2. Quant au problème 2, on avait absolument besoin pour le résoudre des formes différentielles invariantes du second ordre des gµν. Nous découvrîmes bientôt que celles-ci avaient déjà été analysées par Riemann (tenseur de courbure). Deux ans avant la publication de la théorie de la relativité générale, nous avions déjà souligné l’importance des équations correctes du champ de gravitation, sans arriver à en dégager l’utilité réelle en Physique. Je croyais savoir, au contraire, qu’elles ne peuvent pas correspondre à l’expérience. En plus je me persuadais et je pensais pouvoir le montrer, en me fondant sur une considération générale, qu’une loi de gravitation invariante relative à des transformations de coordonnées quelconques n’est pas compatible avec le principe de causalité. Ces erreurs de jugement durèrent deux années de travail singulièrement ardu. Je reconnus enfin que je m’étais trompé à la fin de 1915 et je découvris que je devais rattacher l’ensemble aux faits de l’expérience astronomique après avoir repris l’espace courbe de Riemann.
À la lumière de la connaissance déjà acquise, le résultat obtenu semble presque normal et tout étudiant intelligent le devine aisément. Ainsi la recherche procède par des moments distincts et durables, intuition, aveuglement, exaltation et fièvre. Elle aboutit un jour à cette joie, et connaît cette joie celui qui a vécu ces moments singuliers. […]
Source : Einstein (Albert), Comment je vois le monde, trad. par Regis Hanrion, Paris, Flammarion, 1979.

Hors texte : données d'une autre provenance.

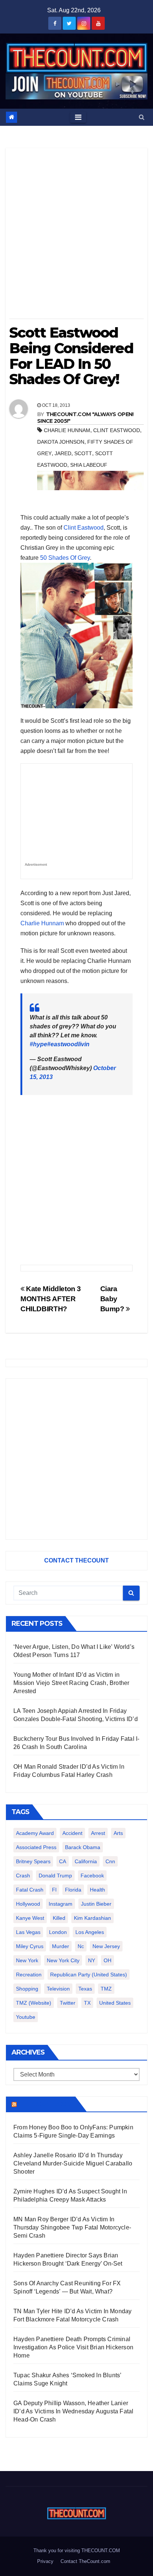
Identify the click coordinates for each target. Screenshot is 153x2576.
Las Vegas (28, 1932)
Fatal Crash (29, 1890)
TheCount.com (45, 2104)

La théorie de Bose-Einstein
Entre 1915 et 1930, la physique est dominée par une nouvelle conception du caractère fondamental de la matière, la théorie quantique. Cette théorie utilise la notion de dualité onde-particule, déjà avancée par Einstein dans un article de 1917, exposant que la lumière présente les propriétés d’une particule mais aussi celles d’une onde. Elle se fonde en outre sur le principe d’incertitude, élaboré par le physicien allemand Heisenberg, stipulant qu’il est impossible de connaître en même temps certaines quantités physiques, par exemple la position et la vitesse d’une particule. La théorie quantique, qui remet en cause la notion de causalité en physique, ne sera jamais totalement acceptée par Einstein, qui refuse d’abandonner tout déterminisme : « Dieu ne joue pas aux dés avec le monde », affirme-t-il. Toutefois, il apporte sa contribution à cette théorie en étudiant le comportement des photons, faisant publier en 1924 un article du physicien indien Satyendranath Bose sur ce sujet.
Collaborant avec ce dernier, il élabore la théorie statistique de Bose-Einstein, qui permet de décrire le comportement quantique des particules de spin entier appelées bosons. Sur la base de cette théorie, Einstein prédit que dans un gaz d’atomes identiques et sans interactions mutuelles, refroidi à une température suffisamment basse, une fraction importante des atomes devrait s’accumuler dans le même état quantique d’énergie minimale (état fondamental). Ce phénomène, connu sous le nom de condensation de Bose-Einstein, est finalement observé en 1995 par Eric A. Cornell, Carl E. Wieman et Wolfgang Ketterle, qui obtiennent conjointement le prix Nobel de physique en 2001 pour leur confirmation de la prédiction d’Einstein et leurs études postérieures sur les propriétés des condensats de Bose-Einstein.
Après avoir été à l’origine de la théorie des quanta, Albert Einstein n’admettra jamais les développements de la mécanique quantique. Contrairement à la physique classique qui décrit les particules comme des points matériels dotés d’une masse, la mécanique quantique abandonne cette idée corpusculaire et décrit les particules comme des « ondes matérielles ». Il s’agit là d’une description purement mathématique qui a l’avantage de prédire correctement les comportements des objets microscopiques, mais ne prétend pas en donner une quelconque représentation au sens habituel qui nous est familier dans le monde macroscopique. La difficulté conceptuelle est d’autant plus grande que l’on ne précise pas le « milieu » sensé porter la vibration de l’onde matérielle. C’est un peu le même problème que celui qui s’était posé pour la lumière au XIXe siècle, où l’on recherchait un « éther », support de la vibration lumineuse.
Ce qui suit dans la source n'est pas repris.